▶ Exercise prompt
Everything in the records below from the line containing "This screenshot has height=307, width=530." through the line containing "Instruction: Select the" is to be reproduced exactly, those two lines included; no picture is to be copied.

────────────────

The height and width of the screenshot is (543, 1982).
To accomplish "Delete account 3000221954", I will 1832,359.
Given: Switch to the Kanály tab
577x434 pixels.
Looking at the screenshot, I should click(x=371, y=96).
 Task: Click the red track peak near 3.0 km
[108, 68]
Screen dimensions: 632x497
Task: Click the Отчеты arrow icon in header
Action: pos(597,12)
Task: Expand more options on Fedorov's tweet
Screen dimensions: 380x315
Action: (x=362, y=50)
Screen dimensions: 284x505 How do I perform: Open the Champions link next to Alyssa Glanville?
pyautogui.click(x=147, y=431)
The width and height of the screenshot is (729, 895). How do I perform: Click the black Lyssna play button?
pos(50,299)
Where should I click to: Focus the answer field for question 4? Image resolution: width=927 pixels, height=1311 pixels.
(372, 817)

────────────────

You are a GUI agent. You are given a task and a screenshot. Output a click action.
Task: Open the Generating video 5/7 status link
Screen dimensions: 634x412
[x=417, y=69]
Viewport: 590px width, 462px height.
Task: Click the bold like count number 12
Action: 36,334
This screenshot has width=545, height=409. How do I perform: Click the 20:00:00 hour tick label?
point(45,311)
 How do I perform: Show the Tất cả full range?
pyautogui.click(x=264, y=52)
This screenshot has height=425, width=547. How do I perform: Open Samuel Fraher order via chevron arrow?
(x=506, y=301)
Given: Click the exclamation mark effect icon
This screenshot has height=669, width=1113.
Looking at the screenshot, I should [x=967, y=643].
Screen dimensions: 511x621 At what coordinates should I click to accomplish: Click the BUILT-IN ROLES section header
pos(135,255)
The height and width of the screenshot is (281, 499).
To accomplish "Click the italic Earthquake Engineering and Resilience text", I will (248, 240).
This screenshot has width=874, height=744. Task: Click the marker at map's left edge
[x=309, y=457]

────────────────

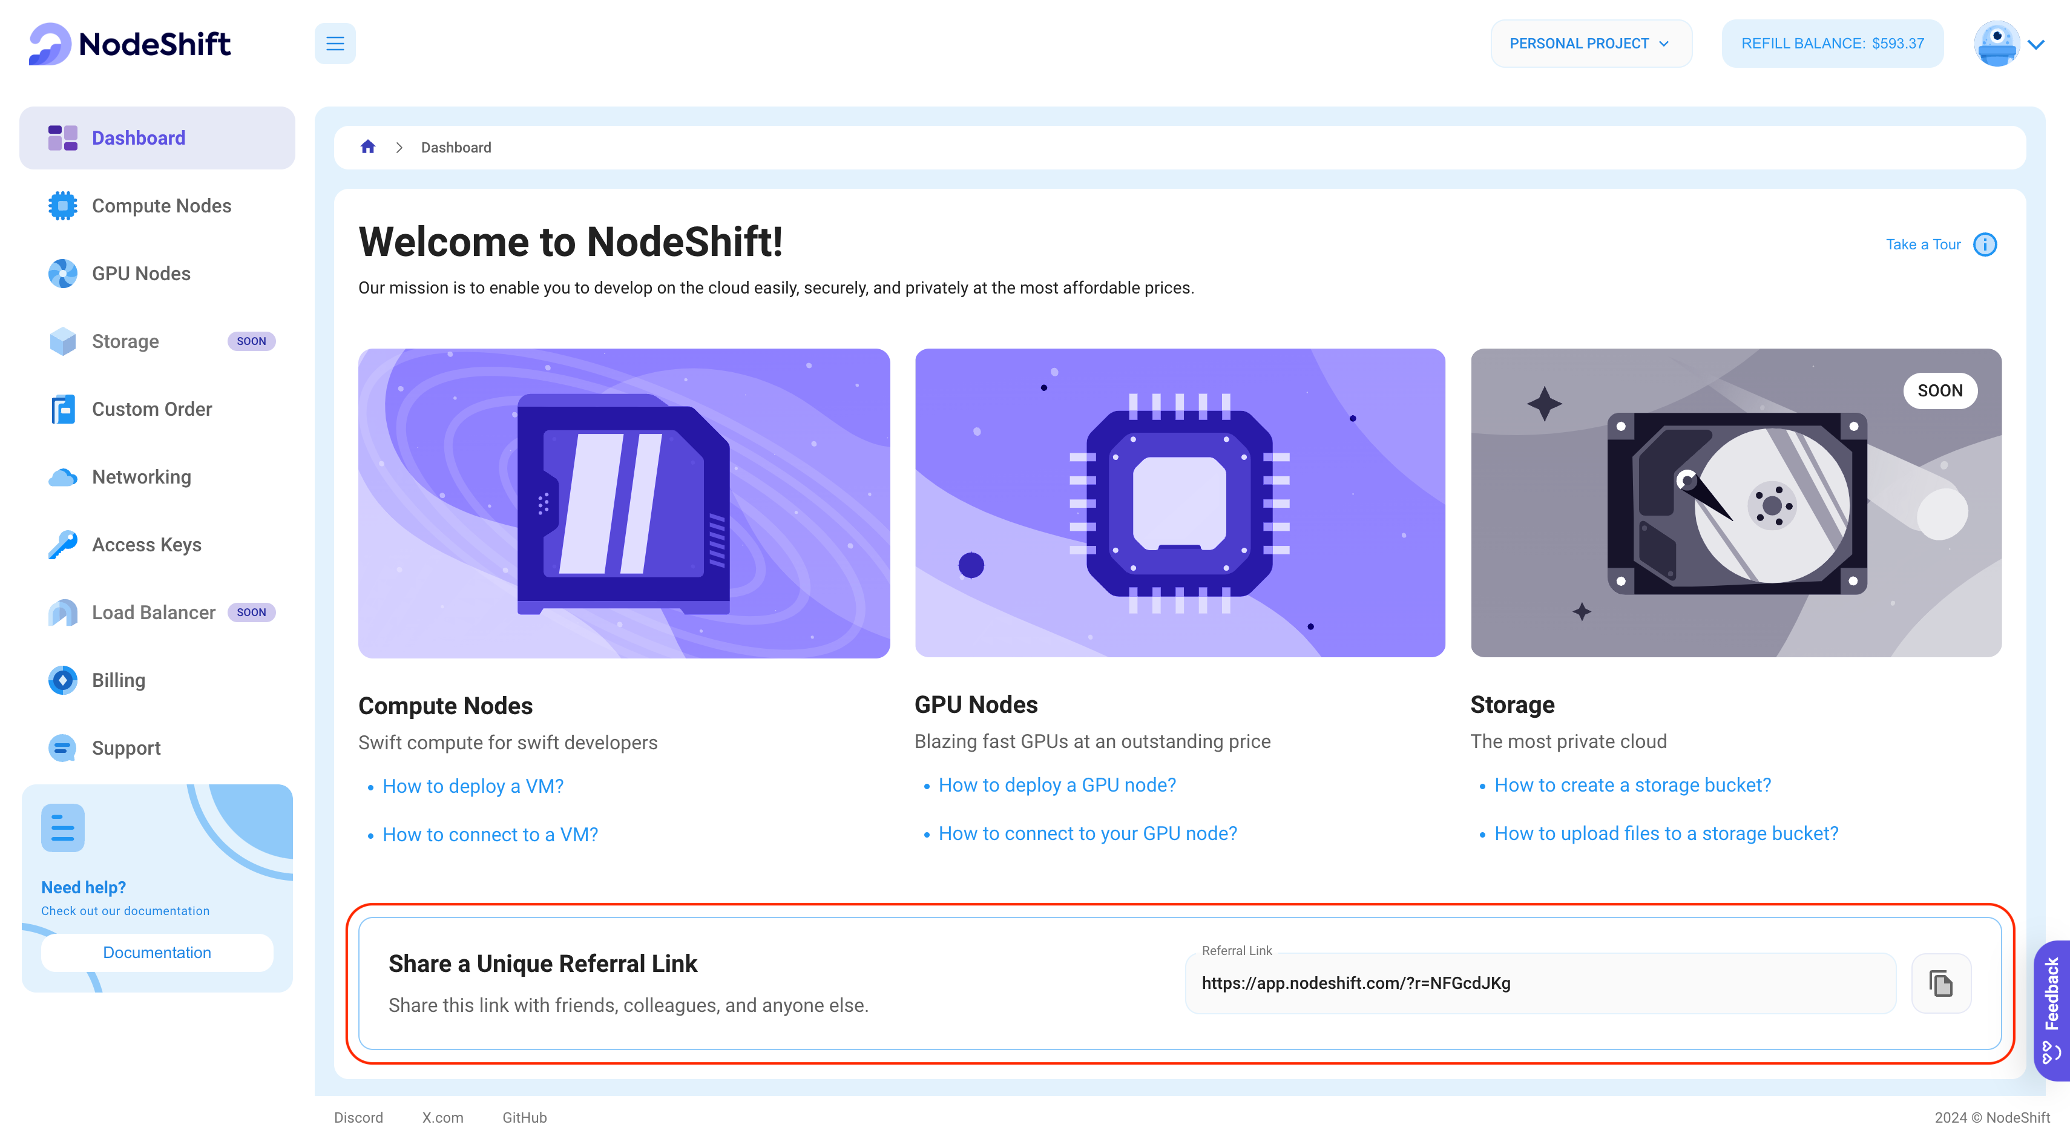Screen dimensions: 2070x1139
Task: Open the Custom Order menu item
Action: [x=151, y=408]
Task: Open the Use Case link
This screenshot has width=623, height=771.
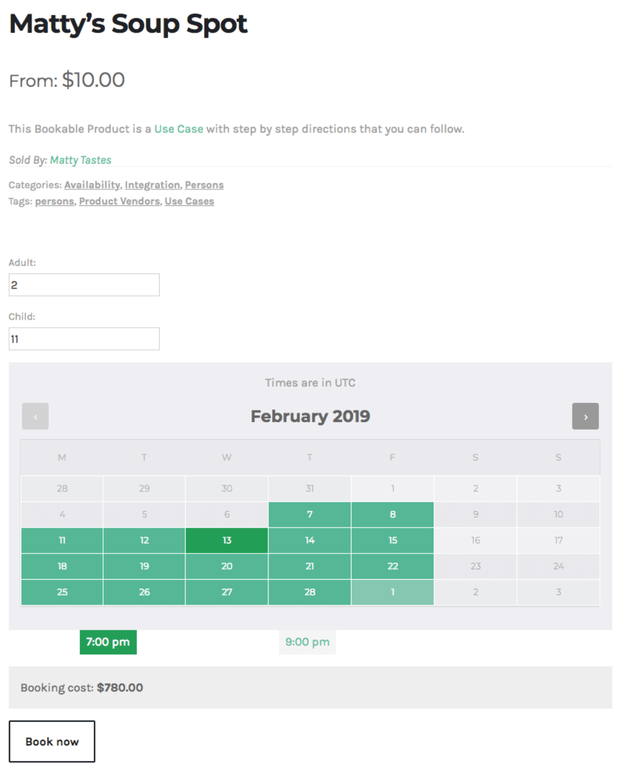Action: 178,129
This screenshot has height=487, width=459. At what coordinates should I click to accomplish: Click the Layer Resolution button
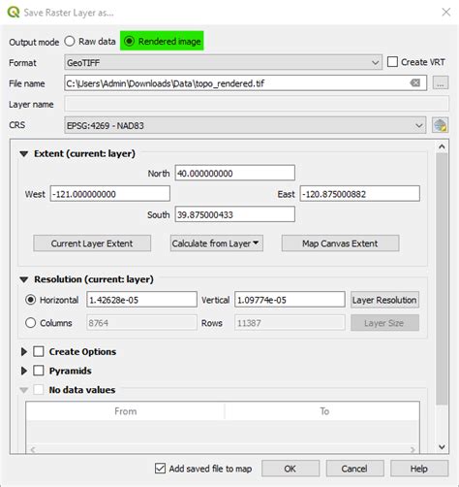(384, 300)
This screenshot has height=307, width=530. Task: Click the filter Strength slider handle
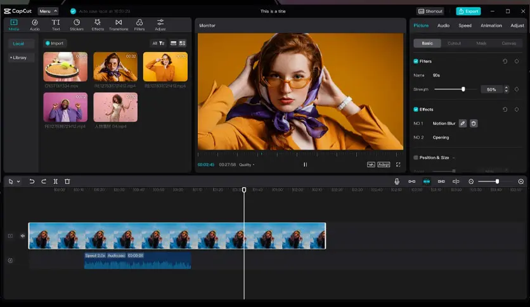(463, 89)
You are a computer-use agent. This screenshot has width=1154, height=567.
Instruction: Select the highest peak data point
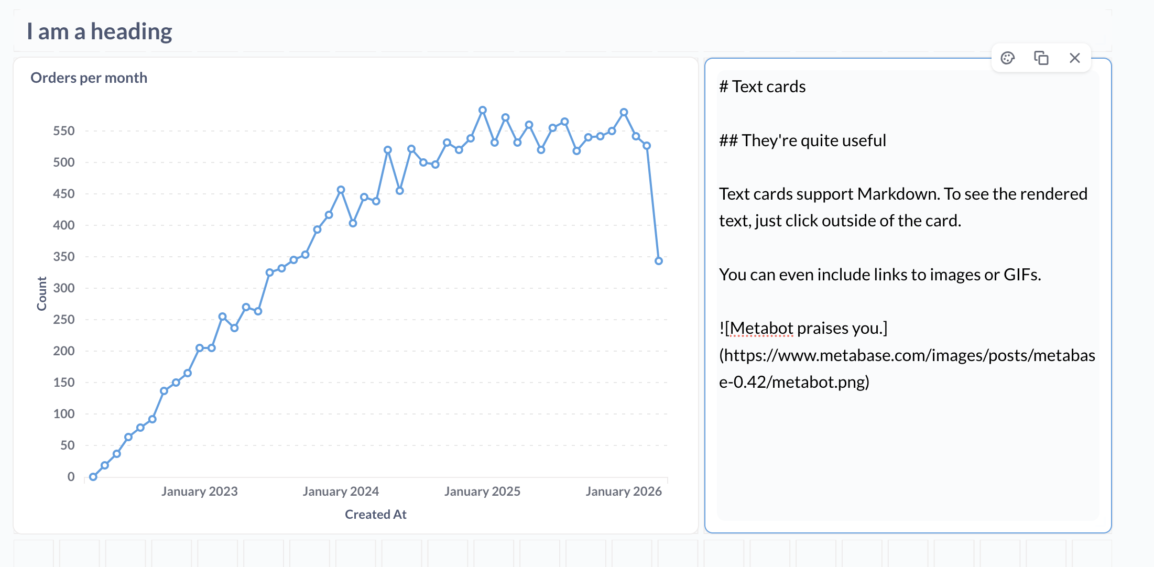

────────────────

▶ Solution to this exercise
This screenshot has height=307, width=530. Task: Click the filter Strength slider handle
(463, 89)
You are a computer-use agent. This screenshot has width=1154, height=567.
Instruction: Select the highest peak data point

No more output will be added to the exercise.